Current tools (Great Expectations, Soda, dbt tests) require you to define what "correct" looks like before you can detect what's wrong. Hundreds of rules. Dozens of YAML files. And you still miss things — because you can't write rules for problems you haven't imagined yet.

The Solution

Scherlok takes the opposite approach: learn first, then detect.

scherlok connect postgres://user:pass@host/db   # connect once
scherlok investigate                              # learn your data
scherlok watch                                    # detect anomalies

Three commands. Five minutes. Done.

What It Catches

Anomaly What Happened Severity
Volume drop Row count dropped 40% overnight CRITICAL
Volume spike 3x more rows than normal WARNING
Freshness alert Table hasn't updated in 12h (normally every 2h) CRITICAL
Schema drift Column removed or type changed CRITICAL
NULL surge NULL rate jumped from 2% to 45% WARNING
Distribution shift Column mean shifted 5+ standard deviations WARNING
Cardinality explosion Status column went from 5 values to 500 CRITICAL

Every anomaly is auto-scored: INFO, WARNING, or CRITICAL. No thresholds to configure.

How It Works

1. investigate — Learn the patterns

$ scherlok investigate

  Profiling 12 tables...
   users          45,231 rows, 8 columns
   orders         1,203,847 rows, 15 columns
   products       892 rows, 12 columns
  ...
  Done. Profiles saved.

Scherlok profiles every table: row counts, column types, NULL rates, value distributions, freshness cadence, cardinality. Stores everything locally in SQLite.

2. watch — Detect anomalies

$ scherlok watch

  Checking 12 tables against learned profiles...

  🔴 CRITICAL  orders    volume_drop     Row count dropped 52% (1,203,847  578,412)
  🟡 WARNING   users     null_increase   Column "email": NULL rate 2.1%  18.7%
  🔵 INFO      products  distribution    Column "price": mean shifted 3.2σ

  3 anomalies detected. Exit code: 1

3. Alert — Slack, CI/CD, or both

# Slack
scherlok watch --webhook https://hooks.slack.com/services/...

# Discord
scherlok watch --webhook https://discord.com/api/webhooks/...

# Microsoft Teams
scherlok watch --webhook https://outlook.office.com/webhook/...

# Any endpoint (generic JSON payload)
scherlok watch --webhook https://my-api.com/alerts

# CI/CD gate (fails pipeline on CRITICAL)
scherlok watch --exit-code --fail-on critical

Auto-detects Slack, Discord, and Teams from the URL and formats the payload accordingly. Any other URL receives a generic JSON payload.

CI/CD Integration

Use Scherlok as a data quality gate.

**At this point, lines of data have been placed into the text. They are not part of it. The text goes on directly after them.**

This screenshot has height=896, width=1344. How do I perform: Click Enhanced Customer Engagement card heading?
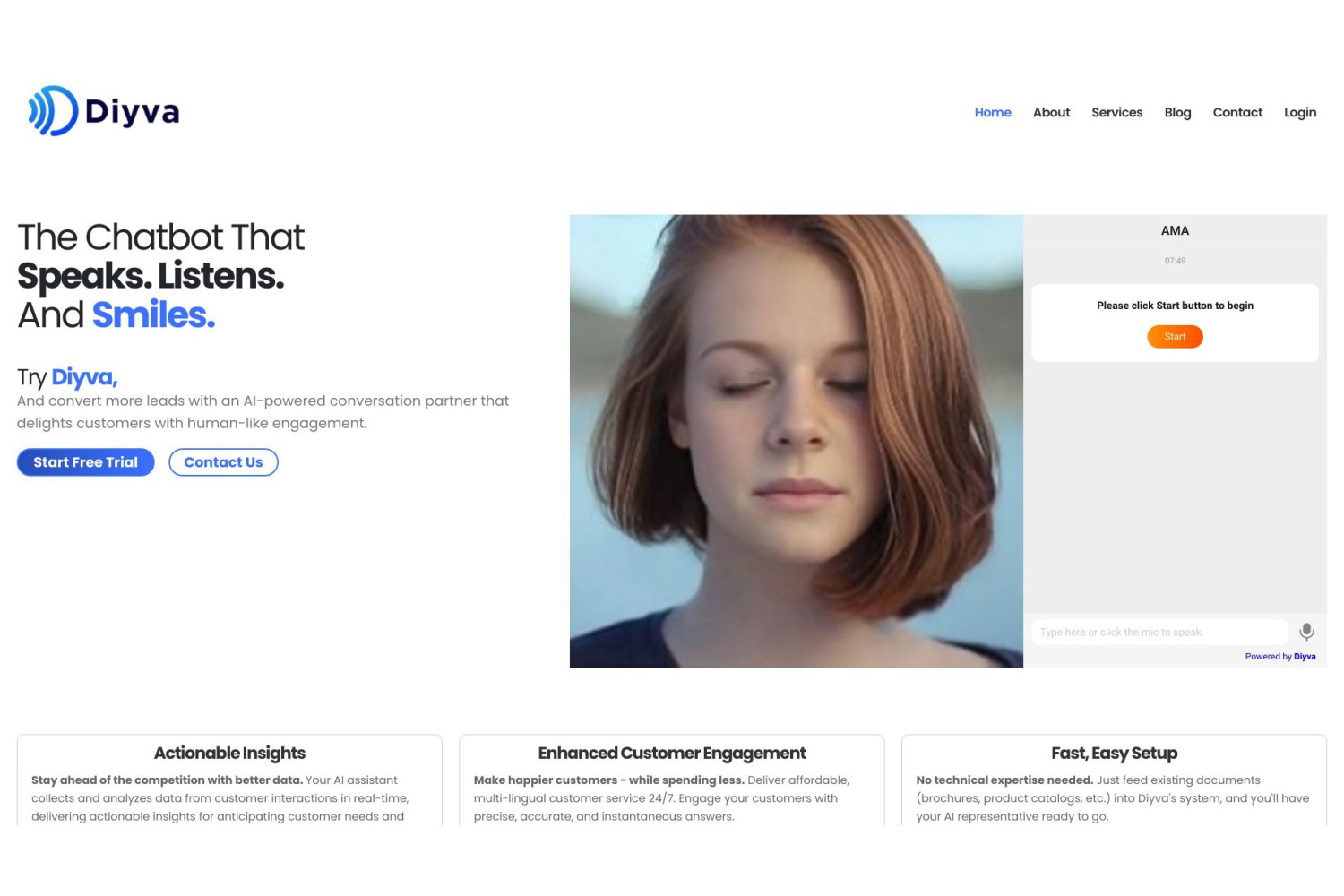pos(672,754)
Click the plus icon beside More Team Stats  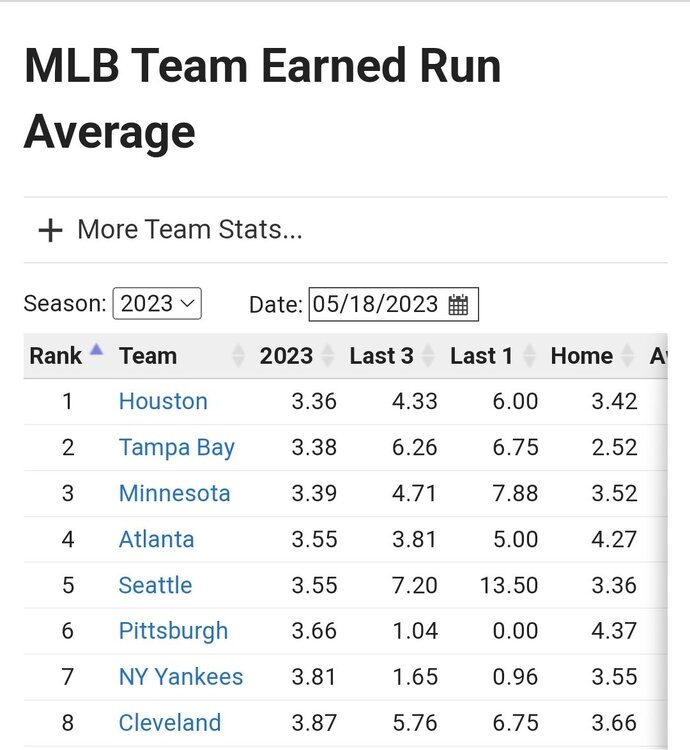point(49,230)
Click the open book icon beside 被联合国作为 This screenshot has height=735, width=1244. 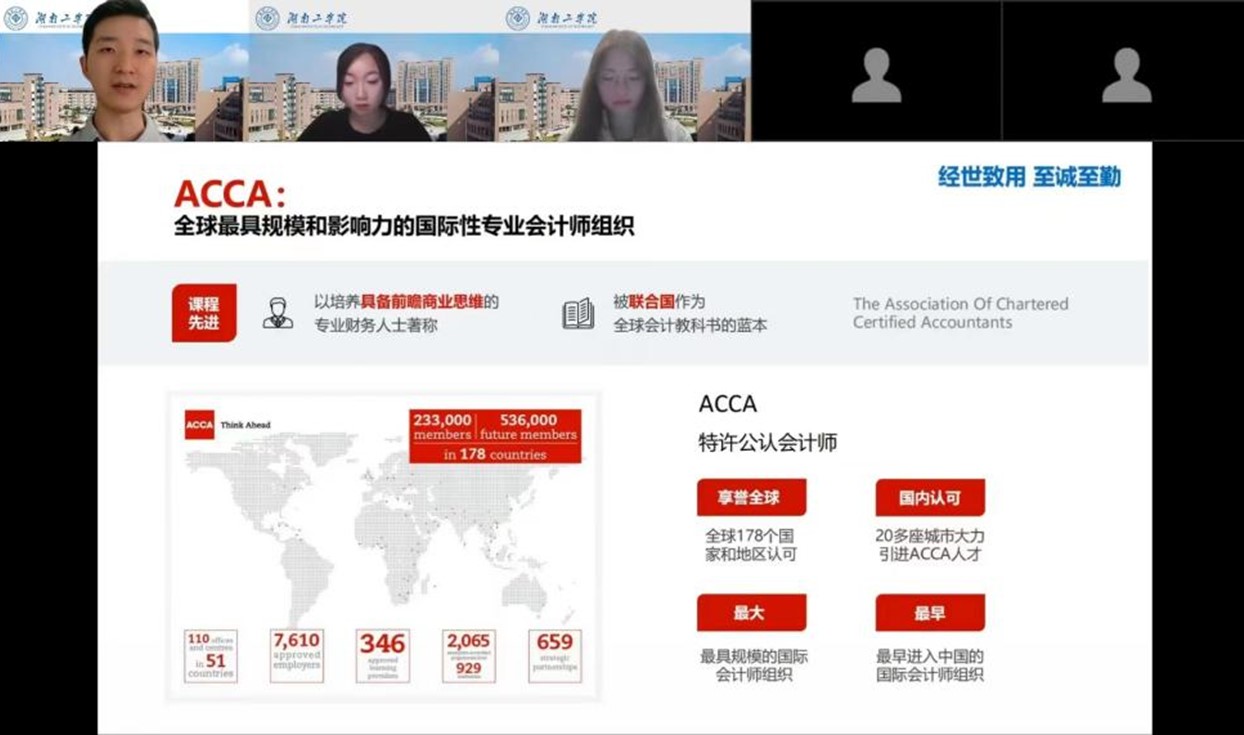pos(578,313)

The ci command does it in one line:

# GitHub Actions
- name: Data quality check
  run: |
    pip install scherlok
    scherlok config --store s3://my-bucket/scherlok/profiles.db
    scherlok ci ${{ secrets.DATABASE_URL }} \
      --webhook ${{ secrets.SLACK_WEBHOOK }} \
      --fail-on critical

If Scherlok detects a critical anomaly, the pipeline fails. Bad data never reaches production.

Email alerts

export SCHERLOK_SMTP_HOST=smtp.gmail.com
export SCHERLOK_SMTP_USER=alerts@company.com
export SCHERLOK_SMTP_PASSWORD=app-specific-password

scherlok watch --email team@company.com --email cto@company.com

Connectors

# PostgreSQL
scherlok connect postgres://user:pass@host:5432/db

# BigQuery
pip install scherlok[bigquery]
scherlok connect bigquery://project-id/dataset-name

# Snowflake
pip install scherlok[snowflake]
export SNOWFLAKE_USER=...
export SNOWFLAKE_PASSWORD=...
export SNOWFLAKE_WAREHOUSE=...
scherlok connect snowflake://account/database/schema
Database Status
PostgreSQL Available
BigQuery Available
Snowflake Available
MySQL Coming soon
DuckDB Planned

Remote Storage

Share profiles across CI runs and team members:

# AWS S3
scherlok config --store s3://my-bucket/scherlok/profiles.db

# Google Cloud Storage
scherlok config --store gs://my-bucket/scherlok/profiles.db

# Azure Blob Storage
scherlok config --store az://my-container/scherlok/profiles.db

Why Not [Other Tool]?

Great Expectations Soda Monte Carlo Scherlok
Setup time Hours 30 min Weeks 5 minutes
Config required Hundreds of rules YAML checks Dashboard setup None
Anomaly detection Manual thresholds Paid feature Yes Yes, free
Self-hosted Yes Limited No (SaaS) Yes
CI/CD gate Yes Yes No Yes
Price Free Freemium $50-200K/yr Free, forever

CLI Reference

scherlok connect <url>          Connect to a database
scherlok investigate            Profile all tables (learn patterns)
scherlok watch [-w <url>] [-e <email>]  Detect anomalies and alert
scherlok ci <url> [opts]        All-in-one CI/CD command (connect + watch + exit code)
scherlok status                 Quick health dashboard
scherlok report                 Detailed profile summary
scherlok history [--days N]     Timeline of past anomalies
scherlok config --store <url>   Set remote storage
scherlok version                Show version

Install

pip install scherlok

# With BigQuery support
pip install scherlok[bigquery]

Requires Python 3.10+.

Contributing

Contributions welcome! See CONTRIBUTING.md.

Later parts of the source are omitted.